= International Agitation Commission of Carvers =

The International Agitation Commission of Carvers (Internationale Agitationskommission der Bildhauer) was a global union federation representing people involved in carving wood for the construction industry.

The first international conference of carvers was held on 5 June 1895 in Nuremberg. It was attended by representatives of unions from Germany, Austria, Hungary, Bohemia, the Netherlands, and Switzerland, while a French union sent a letter of support. The meeting resolves to campaign for a maximum eight-hour working day, for the abolition of piecework, and for each union to establish a fund to support industrial action. However, the unions decided against financially supporting each others' strike action, except in extreme circumstances.

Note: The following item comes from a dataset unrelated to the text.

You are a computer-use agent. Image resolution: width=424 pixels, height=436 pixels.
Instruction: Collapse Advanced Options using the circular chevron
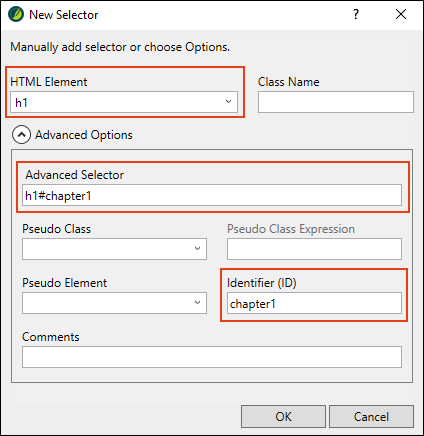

The Hungarian union proposed a system whereby representatives would be elected in each workplace, who would elect local committees, which in turn would elect national committees, who would select the members of a new international federation. This was voted down, as being too bureaucratic, and the proposal of the Central Union of Carvers of Germany was accepted, to have an international bureau it would host in Berlin, funded by correspondence commissions in each country, their fees in proportion to the number of members they represented.

An international commission was established, led by Paul Dupont. It was unable to achieve much, hampered in particular by low membership in Switzerland, and disagreements with the French union, which did not join. In 1919, the German union merged into the German Wood Workers' Union, and the international commission similarly merged into the International Federation of Woodworkers.